Restructuring child services' financial operations. Reformers want to dismantle systems that require families to work only with doctors, therapists and counselors who either hold contracts with or are employed by the state. Such reforms would also mandate the abolition of financial bonuses for states that adopt out larger numbers of foster children.
An end to secrecy. Parents' groups want the right to see all the evidence against them, including anything that would be used in court. Activists also want laws that would require caseworkers, doctors and therapists to videotape or audio-record their interviews and examinations of children; and for parents to have the right to have an attorney, clergy member, or other objective observer present during these evaluations.

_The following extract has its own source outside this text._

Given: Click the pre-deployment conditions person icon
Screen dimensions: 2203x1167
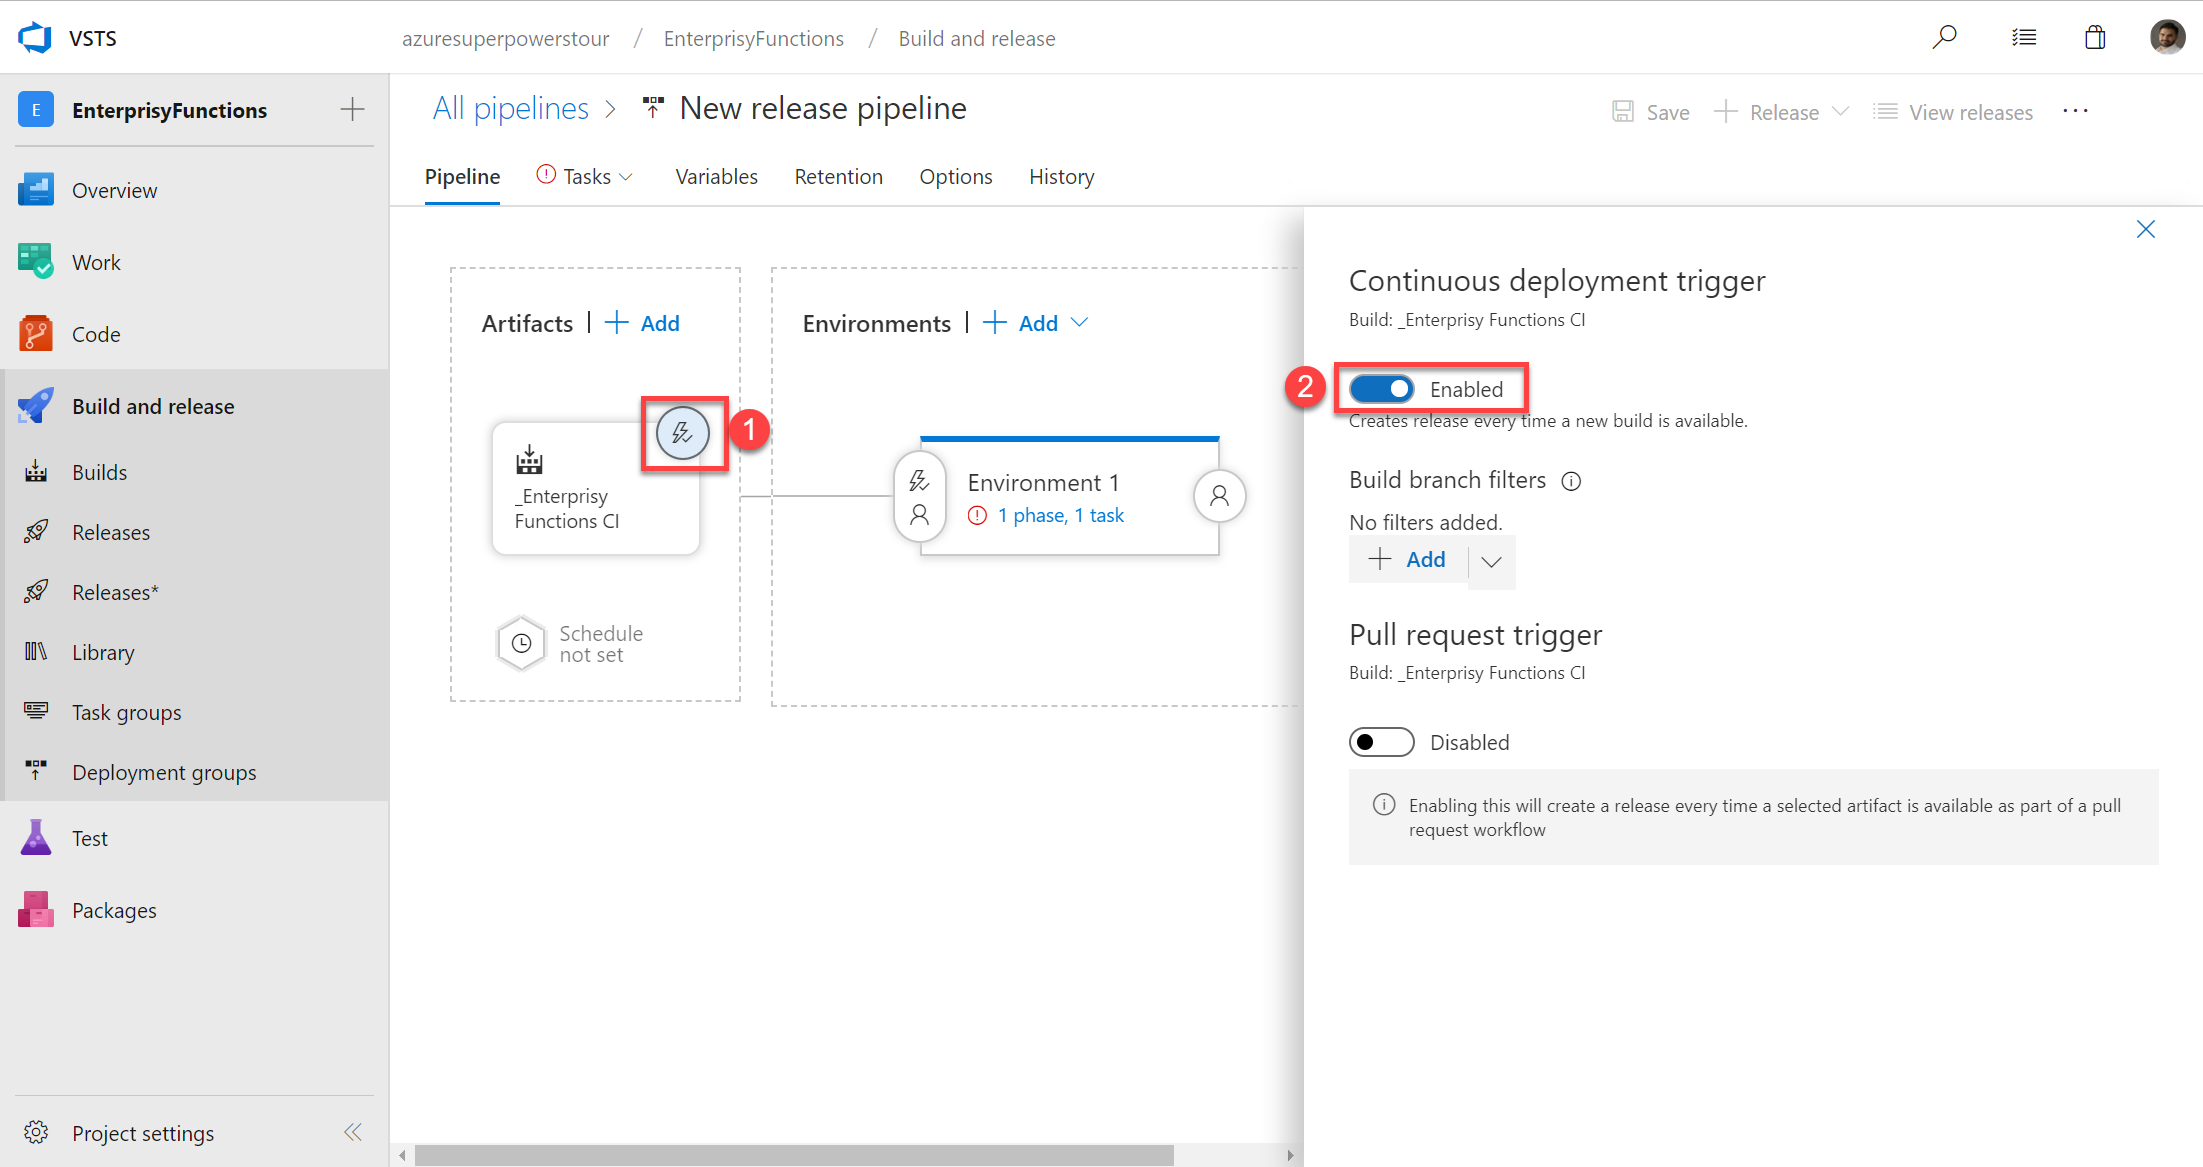Looking at the screenshot, I should click(919, 513).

Due process. Parents want the same legal rights and protections as criminals accused of crimes. That includes the right to face their accusers, to have an attorney, to be tried by a jury of their peers and the right to appeal. Due process would also prohibit child services' from entering private homes without a warrant, taking custody of children without a court order. Many of these laws are on the books, but parents and lawyers insist they are not enforced.
Some also want child abuse cases moved out of family court and into the criminal justice system, where police would determine the veracity of child abuse charges. Others argue parents could be even worse off under this system, where they would be at the mercy of potentially untrained police officers or vengeful juries.
A new plea bargain system. Parents want to overhaul or scrap the current system that usually requires them to "admit"abuse and agree to a state-mandated service plan before they get their children back. True abusers should not get their kids back, the parents insist. And innocent parents should not have their own children used against them as bargaining chips.
Independent review. Finally, activists want some measure of oversight or citizen complaint boards to monitor child protective services, or the adoption of laws that would impose penalties on caseworkers who remove children without just cause.